Thursday, October 7, 2010

Samarqand to Bukhara to Samarqand, Uzbekistan

Hello from Samarqand (again!)

I just can't seem to stay away from this place. It has a kind of gravity/magnetism/instinctive pull on me. Somewhere between the delicious honey and the cool people staying at the hostel, I find myself saying I'll head to Kazakhstan "maybe tomorrow" pretty much every day. As you can see from the title of this post I did actually intend to leave a little over a week ago, heading to Bukhara for a couple of nights, but I gave up on Khiva and Karakalpakstan and headed back to Samarqand.

In Bukhara I stayed at the same hostel as several people from Bahodir B&B, where I am still staying, in Samarqand, and we explored the city together a lot. It was quite hot and there were rather a lot of mosquitos, but unlike Samarqand many of the monuments, mosques, medressahs and old buildings are in their somewhat original state, so it was cool to see a bit of kind of unedited Uzbekistan. I subsisted nearly entirely off of potatos and bread there, though, sampling Uzbek samsa, a similar food to Indian samosas, among other things. We picked up an English traveler and lugged him back with us to Samarqand, where he properly embraced the culture of doing very little except sit on the platform seats, drink a lot of tea and eat a lot of watermelon, and occasionally sneak into Timur monuments through the back entrance.

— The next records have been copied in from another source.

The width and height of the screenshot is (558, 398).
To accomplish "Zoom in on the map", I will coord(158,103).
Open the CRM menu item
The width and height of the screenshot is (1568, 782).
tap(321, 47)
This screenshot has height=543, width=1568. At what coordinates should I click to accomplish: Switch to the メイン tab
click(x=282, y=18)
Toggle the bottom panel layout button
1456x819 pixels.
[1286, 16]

Among other things, since I got back to Samarqand I have befriended Uzbek ladies from the Ferghana Valley on a park bench and learned a bit of Uzbek from them, learned how to say some fairly creative and bar-fight appropriate things in German from the Germans staying here to learn Uzbek, realized that the vegetable vendors in the market know my name from my frequent patronage of their stalls, followed a late night groom's party, complete with burning heart-shaped torch, down an alleyway, NOT gotten sick, which seems to be a common theme here, stretched the limits of my vegetarianism as nearly everything, including vegetable soups and rice dishes, is cooked in lard or meat broth, learned how to play backgammon, visited a weekend market where people kept giving me things instead of bargaining with me for them, read parts of four books (The Hitchiker's Guide to the Galaxy, The Wild Things by Dave Eggers, The Art of Nonconformity by Chris Guillebeau, Letters to a Young Poet by Rainer Maria Rilke), and been declared the mascot of Bahodir's. I plan on going to Kazakhstan sometime in the next few days, then passing through fairly quickly (stopping only in Shymkent, Turkistan, Almaty, and maybe a couple of other places) to China. I also managed to get a decent haircut here. I went with two Germans, and despite the fact that between us we spoke about six languages, we realized that the haircutters were Korean-Uzbek and spoke Tajik, so communication was challenging.

It has been cool "studying" the types of people that pass through here. There are mainly French, German, and Japanese travelers, although there are significant numbers of Chinese, Korean, Russian, English, Canadian, and other European travelers as well. Still no Americans to speak of. Many people are coming overland, usually from Europe through to China or Southeast Asia. Several clusters of bikers have passed through, including a French/English/Canadian couple with a three year old daughter who is super cute. And then there are the Germans learning Uzbek who have been here longer than me. It's always a little confusing when I explain that I'm going as far as China and then heading to West Africa, but usually people think it's cool after they get over the unusualness of it. I tend to leave off the bit about the middle east after that... I think that one region before (Eastern Europe), one present region (Central Asia), and one region after (West Africa), is plenty by way of explanation.

Going to take a walk now. Samarqand is very much a desert city, and there are rarely more than a couple of clouds in the sky, but today it actually rained! Sometimes I run through the sprinklers in the park to cool off. It's a great temperature right now, so I'm going to take advantage of it.